The second welcomed return of the 2003 edition of Oriente Occidente, following Brygida Ochaim, concerns Emio Greco. The thirty-seven-year-old choreographer of Italian origins, currently active in the Netherlands, had indeed made his debut as an author in Italy in 2002 at our Festival, during which he presented Double Points: 1 and 2, a performance praised by both the audience and critics, earning him the Danza&Danza Award 2002 for best choreographer and performer of the year.
Emio Greco, in tandem with the faithful Dutch director and dramaturge Pieter C. Scholten, returns to Rovereto with the Italian premiere of Rimasto Orfano, a work co-produced by Oriente Occidente in collaboration with KustenFESTIVALdesArts/Kaaitheater in Brussels, the Holland Festival in Amsterdam, and Théâtre de la Ville in Paris. Once again, Greco and Scholten explore synchrony, the desire for unity, and the coincidence of space and time among dancers. Since their artistic partnership began in 1995, the two authors have succeeded in creating a unique artistic universe where the body occupies a central role. The starting point of their dance and the inspiration for their works stem from a curiosity about the body and its inner motivations.

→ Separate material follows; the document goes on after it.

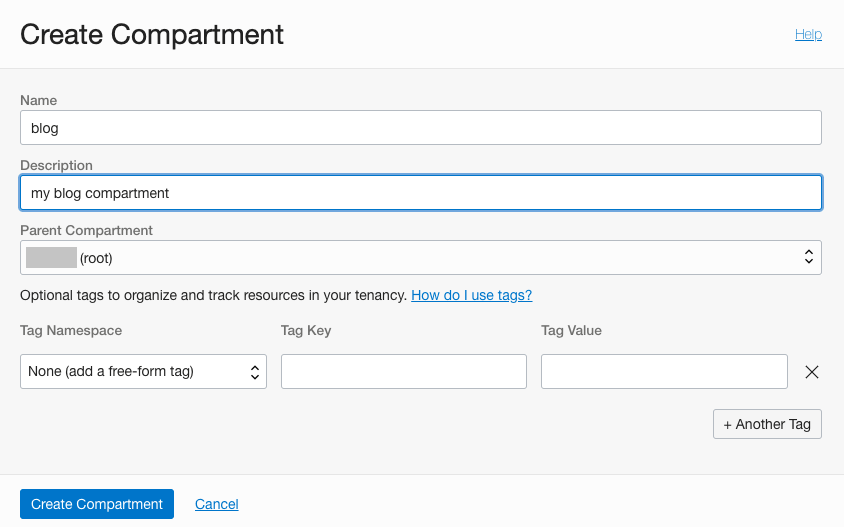
Task: Click the 'Parent Compartment' label
Action: point(86,230)
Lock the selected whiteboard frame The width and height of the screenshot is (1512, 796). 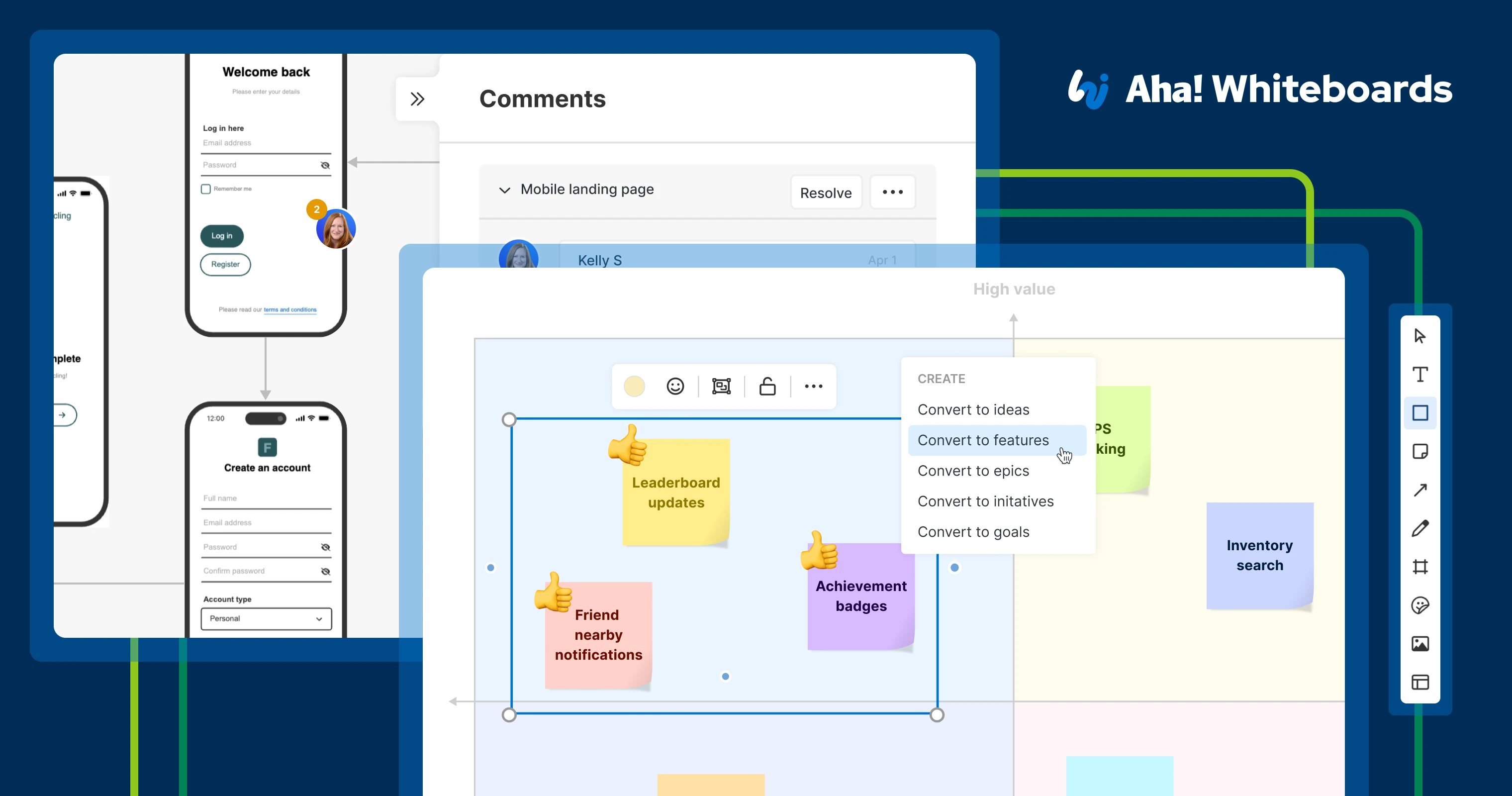(768, 386)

In their early works, such as the trilogy Fra Cervello e Movimento consisting of the solos Bianco ('95) and Rosso ('97) and the duet Extra Dry ('99), they explored the tension between mind and body, the mind's propensity to subjugate it, and the body's resistance to obedience. In the Double Points series, this duality is juxtaposed with the external, the other, the different. In Double Points: 1, the comparison develops with Ravel's Bolero music; in Double Points: 2, the utopian quest for synchrony between masculine and feminine is explored; in Double Points: Nero, the group of dancers confronts darkness and the diverse sensory perceptions that arise from it. This path is continued in the subsequent Conjunto di NERO ('01), where the choreography plays with the intensity of black and the density of darkness. Limitless depth and a gravity-free space constitute the subtle line between the tangible and intangible in this performance, from which Rimasto Orfano ('02) emerges.
Rimasto Orfano picks up where Conjunto di NERO left off, from the image of Emio Greco imprisoned in blue lines. This evocative image depicts the moment when the body, overwhelmed, chooses to abandon its search for harmony due to physical limits, allowing only reflection to enable further steps. The body is confused, attempting to regroup with itself and with others through a meditative phase.
Thus, the six bodies of Rimasto Orfano - exposed to the musical composition of American composer Michael Gordon and the dynamics of light - make their choices, responding to an external environment always ready to provoke and stimulate. What to do? Stay, leave, take charge, or adapt to the rear? The mind silences the body, leaving every explanation uspended.
A visionary choreographer, Emio Greco enriches his performances with an original choreographic vocabulary, a fusion of classical and post-modern alphabets, often imbued with an abstract theatricality of rare fascination.